By default, Jira is set to create a snapshot of indexes daily at 2 AM. However, if this time coincides with when a Lock and Re-index process was just completed in a different node in the cluster, it can break the snapshot task and lead to the instance index entering a deadlocked state, requiring a hard restart of the node index and restoring of a healthy index from a different node.

This is reproducible on Data Center: yes

Steps to Reproduce

Execute a Lock and Re-index task in a node in the data center cluster
When the reindex completes in the node and a different node (which will run the snapshot backup job) identifies that it has been completed, have the snapshot backup job kick in

Starting a full reindex while the snapshot job is running also causes this same issue.

Expected Results

Jira prevents the index from being replaced when a new index is available in the cluster, while the snapshot backup job is running.

Actual Results

Jira allows both tasks to run simultaneously, leading to "deadlock" scenario where both tasks fails and corrupt that node's index.

Timeline

The affected node starts creating a backup of its own index:

2022-11-09 01:00:00,433+0100 Caesium-1-1 INFO anonymous    JIRA Index Snapshot Service [c.a.j.index.ha.IndexUtils] Creating index snapshot of type: SNAPPY in local temporary directory: /appl/jira/inst/temp/snapshot1667952000433/IndexSnapshot_2022-Nov-09--0100.tar.sz
2022-11-09 01:00:00,439+0100 Caesium-1-1 INFO anonymous    JIRA Index Snapshot Service [c.a.j.util.compression.ArchiveUtils] Creating archive of type: SNAPPY in path: /appl/jira/inst/temp/snapshot1667952000433/IndexSnapshot_2022-Nov-09--0100.tar.sz

However, a few seconds later the DefaultNodeReindexService job identifies that a different node in the cluster has just completed a new re-index and that a new index snapshot is available, so it starts restoring that file:

2022-11-09 01:00:37,542+0100 NodeReindexServiceThread:thread-0 INFO      [c.a.j.index.ha.DefaultNodeReindexService] [INDEX-REPLAY] Re-index after last sync detected: operationName=FULL_REINDEX_END, sourceNodeId=jira-0, indexTime=2022-11-09 01:00:22.723412. Resetting index count and restoring index from backupFilename='IndexSnapshot_16800.tar.sz'
2022-11-09 01:00:37,739+0100 NodeReindexServiceThread:thread-0 INFO      [c.a.j.index.ha.DefaultIndexCopyService] Index restore started. Total 4745089 issues on instance before loading Snapshot file: IndexSnapshot_16800.tar.sz

Simultaneously we have the index snapshot system backing up files:

2022-11-09 01:02:37,518+0100 Caesium-1-1 INFO anonymous    JIRA Index Snapshot Service [c.a.j.index.ha.IndexUtils] Progress of creating index snapshot: IndexSnapshot_2022-Nov-09--0100.tar.sz, number of index files processed: 232 ...
2022-11-09 01:03:13,671+0100 Caesium-1-1 INFO anonymous    JIRA Index Snapshot Service [c.a.j.index.ha.IndexUtils] Progress of creating index snapshot: IndexSnapshot_2022-Nov-09--0100.tar.sz, number of index files processed: 250 ...
2022-11-09 01:03:52,192+0100 Caesium-1-1 INFO anonymous    JIRA Index Snapshot Service [c.a.j.index.ha.IndexUtils] Progress of creating index snapshot: IndexSnapshot_2022-Nov-09--0100.tar.sz, number of index files processed: 264 ...
2022-11-09 01:04:38,108+0100 Caesium-1-1 INFO anonymous    JIRA Index Snapshot Service [c.a.j.index.ha.IndexUtils] Progress of creating index snapshot: IndexSnapshot_2022-Nov-09--0100.tar.sz, number of index files processed: 299 ...

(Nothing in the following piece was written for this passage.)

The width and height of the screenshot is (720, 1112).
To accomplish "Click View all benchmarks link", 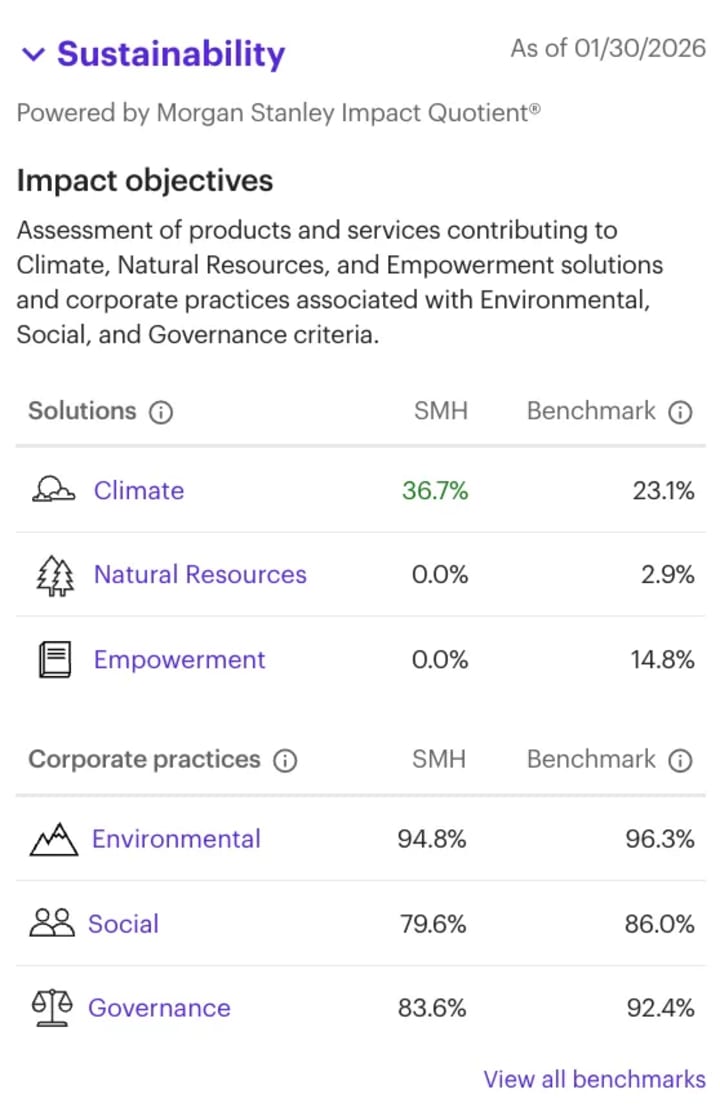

However, while the snapshot backup job is still running, the Index Fixer starts replacing the index files with the new index it received from the other node. For this process, it holds the "stop-the-world" index lock which will prevent any write to the index until that lock is removed by that task:

2022-11-09 01:06:00,054+0100 NodeReindexServiceThread:thread-0 INFO      [c.a.j.index.ha.DefaultIndexRecoveryManager] [INDEX-FIXER] Restoring index with 4743369 issues
2022-11-09 01:06:00,119+0100 NodeReindexServiceThread:thread-0 INFO      [c.a.j.index.ha.DefaultIndexRecoveryManager] [INDEX-FIXER] Restoring search indexes - 1% complete... [INDEX-FIXER] Replacing indexes
2022-11-09 01:06:00,119+0100 NodeReindexServiceThread:thread-0 INFO      [c.a.j.index.ha.DefaultIndexRecoveryManager] [INDEX-FIXER] Starting the index restore process by replacing existing indexes. For this, we're holding the 'stop-the-world' index lock.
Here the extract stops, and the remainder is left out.